(Stored data)

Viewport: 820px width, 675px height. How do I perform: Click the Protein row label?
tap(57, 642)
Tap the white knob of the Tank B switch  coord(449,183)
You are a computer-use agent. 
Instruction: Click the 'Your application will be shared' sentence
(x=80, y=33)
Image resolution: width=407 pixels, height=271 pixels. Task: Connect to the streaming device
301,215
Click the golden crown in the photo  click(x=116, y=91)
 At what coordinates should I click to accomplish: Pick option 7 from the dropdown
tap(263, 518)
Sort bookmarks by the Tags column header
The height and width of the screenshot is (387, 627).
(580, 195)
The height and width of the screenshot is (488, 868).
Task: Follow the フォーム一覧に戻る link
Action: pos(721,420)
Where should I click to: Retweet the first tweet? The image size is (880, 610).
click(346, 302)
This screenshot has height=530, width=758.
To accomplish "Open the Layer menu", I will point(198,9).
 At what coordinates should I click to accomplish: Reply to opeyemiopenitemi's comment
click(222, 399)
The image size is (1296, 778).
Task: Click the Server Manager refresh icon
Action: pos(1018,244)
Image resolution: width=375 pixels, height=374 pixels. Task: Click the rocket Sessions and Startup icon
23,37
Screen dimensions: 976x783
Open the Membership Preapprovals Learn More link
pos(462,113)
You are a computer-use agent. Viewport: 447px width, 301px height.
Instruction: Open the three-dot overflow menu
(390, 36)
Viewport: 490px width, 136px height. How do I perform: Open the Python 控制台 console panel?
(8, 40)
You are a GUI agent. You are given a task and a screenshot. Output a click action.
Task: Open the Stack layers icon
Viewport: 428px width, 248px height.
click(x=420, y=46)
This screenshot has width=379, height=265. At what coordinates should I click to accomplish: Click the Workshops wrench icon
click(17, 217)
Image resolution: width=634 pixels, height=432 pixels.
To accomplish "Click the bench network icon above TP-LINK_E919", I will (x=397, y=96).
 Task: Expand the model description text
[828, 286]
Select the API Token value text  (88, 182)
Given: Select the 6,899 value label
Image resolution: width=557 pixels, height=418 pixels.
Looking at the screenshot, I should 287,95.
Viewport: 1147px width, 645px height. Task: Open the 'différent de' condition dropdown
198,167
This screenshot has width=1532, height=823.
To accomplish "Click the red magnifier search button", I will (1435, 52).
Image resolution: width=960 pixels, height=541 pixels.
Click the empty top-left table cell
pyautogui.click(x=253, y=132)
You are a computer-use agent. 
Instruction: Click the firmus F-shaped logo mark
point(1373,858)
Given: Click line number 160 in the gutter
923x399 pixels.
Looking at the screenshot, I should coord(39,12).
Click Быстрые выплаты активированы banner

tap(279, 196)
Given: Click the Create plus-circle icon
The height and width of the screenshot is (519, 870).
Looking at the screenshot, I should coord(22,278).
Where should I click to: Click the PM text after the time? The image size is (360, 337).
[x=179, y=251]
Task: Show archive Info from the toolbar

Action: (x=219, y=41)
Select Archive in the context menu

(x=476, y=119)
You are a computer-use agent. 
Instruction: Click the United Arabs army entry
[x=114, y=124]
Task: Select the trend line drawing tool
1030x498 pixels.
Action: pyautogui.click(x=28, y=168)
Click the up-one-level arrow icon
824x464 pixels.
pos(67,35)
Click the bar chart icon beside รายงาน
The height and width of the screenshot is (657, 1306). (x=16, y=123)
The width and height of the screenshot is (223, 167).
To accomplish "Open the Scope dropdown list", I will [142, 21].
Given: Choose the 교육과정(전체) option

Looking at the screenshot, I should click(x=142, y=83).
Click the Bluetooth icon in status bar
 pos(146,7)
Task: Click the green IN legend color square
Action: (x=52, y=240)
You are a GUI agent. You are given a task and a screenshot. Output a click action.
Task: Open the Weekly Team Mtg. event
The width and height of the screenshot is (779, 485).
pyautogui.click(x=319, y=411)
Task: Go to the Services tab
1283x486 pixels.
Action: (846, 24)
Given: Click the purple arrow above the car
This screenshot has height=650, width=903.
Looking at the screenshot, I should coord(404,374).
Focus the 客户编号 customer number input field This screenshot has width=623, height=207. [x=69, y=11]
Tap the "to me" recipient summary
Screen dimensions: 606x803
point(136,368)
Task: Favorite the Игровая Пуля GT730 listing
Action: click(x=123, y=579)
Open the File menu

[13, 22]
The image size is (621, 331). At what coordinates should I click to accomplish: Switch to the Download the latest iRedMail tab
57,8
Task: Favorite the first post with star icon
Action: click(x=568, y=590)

- _WHAT THE TASK ASKS_
Your reply should contain every entry, repeated exactly.

- _COMPLETED TASK_
Viewport: 820px width, 675px height. How do I perform: Click the Protein row label?
tap(57, 642)
Tap the white knob of the Tank B switch  coord(449,183)
You are a computer-use agent. 
Instruction: Click the 'Your application will be shared' sentence
(x=80, y=33)
Image resolution: width=407 pixels, height=271 pixels. Task: Connect to the streaming device
301,215
Click the golden crown in the photo  click(x=116, y=91)
 At what coordinates should I click to accomplish: Pick option 7 from the dropdown
tap(263, 518)
Sort bookmarks by the Tags column header
The height and width of the screenshot is (387, 627).
(580, 195)
The height and width of the screenshot is (488, 868).
Task: Follow the フォーム一覧に戻る link
Action: pos(721,420)
Where should I click to: Retweet the first tweet? The image size is (880, 610).
click(346, 302)
This screenshot has height=530, width=758.
To accomplish "Open the Layer menu", I will point(198,9).
 At what coordinates should I click to accomplish: Reply to opeyemiopenitemi's comment
click(222, 399)
The image size is (1296, 778).
Task: Click the Server Manager refresh icon
Action: pos(1018,244)
Image resolution: width=375 pixels, height=374 pixels. Task: Click the rocket Sessions and Startup icon
23,37
Screen dimensions: 976x783
Open the Membership Preapprovals Learn More link
pos(462,113)
You are a computer-use agent. Viewport: 447px width, 301px height.
Instruction: Open the three-dot overflow menu
(390, 36)
Viewport: 490px width, 136px height. How do I perform: Open the Python 控制台 console panel?
(8, 40)
You are a GUI agent. You are given a task and a screenshot. Output a click action.
Task: Open the Stack layers icon
Viewport: 428px width, 248px height.
click(x=420, y=46)
This screenshot has width=379, height=265. At what coordinates should I click to accomplish: Click the Workshops wrench icon
click(17, 217)
Image resolution: width=634 pixels, height=432 pixels.
To accomplish "Click the bench network icon above TP-LINK_E919", I will (x=397, y=96).
 Task: Expand the model description text
[828, 286]
Select the API Token value text  (88, 182)
Given: Select the 6,899 value label
Image resolution: width=557 pixels, height=418 pixels.
Looking at the screenshot, I should 287,95.
Viewport: 1147px width, 645px height. Task: Open the 'différent de' condition dropdown
198,167
This screenshot has width=1532, height=823.
To accomplish "Click the red magnifier search button", I will (1435, 52).
Image resolution: width=960 pixels, height=541 pixels.
Click the empty top-left table cell
pyautogui.click(x=253, y=132)
You are a computer-use agent. 
Instruction: Click the firmus F-shaped logo mark
point(1373,858)
Given: Click line number 160 in the gutter
923x399 pixels.
Looking at the screenshot, I should coord(39,12).
Click Быстрые выплаты активированы banner

tap(279, 196)
Given: Click the Create plus-circle icon
The height and width of the screenshot is (519, 870).
Looking at the screenshot, I should coord(22,278).
Where should I click to: Click the PM text after the time? The image size is (360, 337).
[x=179, y=251]
Task: Show archive Info from the toolbar

Action: (x=219, y=41)
Select Archive in the context menu

(x=476, y=119)
You are a computer-use agent. 
Instruction: Click the United Arabs army entry
[x=114, y=124]
Task: Select the trend line drawing tool
1030x498 pixels.
Action: pyautogui.click(x=28, y=168)
Click the up-one-level arrow icon
824x464 pixels.
pos(67,35)
Click the bar chart icon beside รายงาน
The height and width of the screenshot is (657, 1306). (x=16, y=123)
The width and height of the screenshot is (223, 167).
To accomplish "Open the Scope dropdown list", I will [142, 21].
Given: Choose the 교육과정(전체) option

Looking at the screenshot, I should click(x=142, y=83).
Click the Bluetooth icon in status bar
 pos(146,7)
Task: Click the green IN legend color square
Action: (x=52, y=240)
You are a GUI agent. You are given a task and a screenshot. Output a click action.
Task: Open the Weekly Team Mtg. event
The width and height of the screenshot is (779, 485).
pyautogui.click(x=319, y=411)
Task: Go to the Services tab
1283x486 pixels.
Action: (846, 24)
Given: Click the purple arrow above the car
This screenshot has height=650, width=903.
Looking at the screenshot, I should coord(404,374).
Focus the 客户编号 customer number input field This screenshot has width=623, height=207. [x=69, y=11]
Tap the "to me" recipient summary
Screen dimensions: 606x803
point(136,368)
Task: Favorite the Игровая Пуля GT730 listing
Action: click(x=123, y=579)
Open the File menu

[13, 22]
The image size is (621, 331). At what coordinates should I click to accomplish: Switch to the Download the latest iRedMail tab
57,8
Task: Favorite the first post with star icon
Action: click(x=568, y=590)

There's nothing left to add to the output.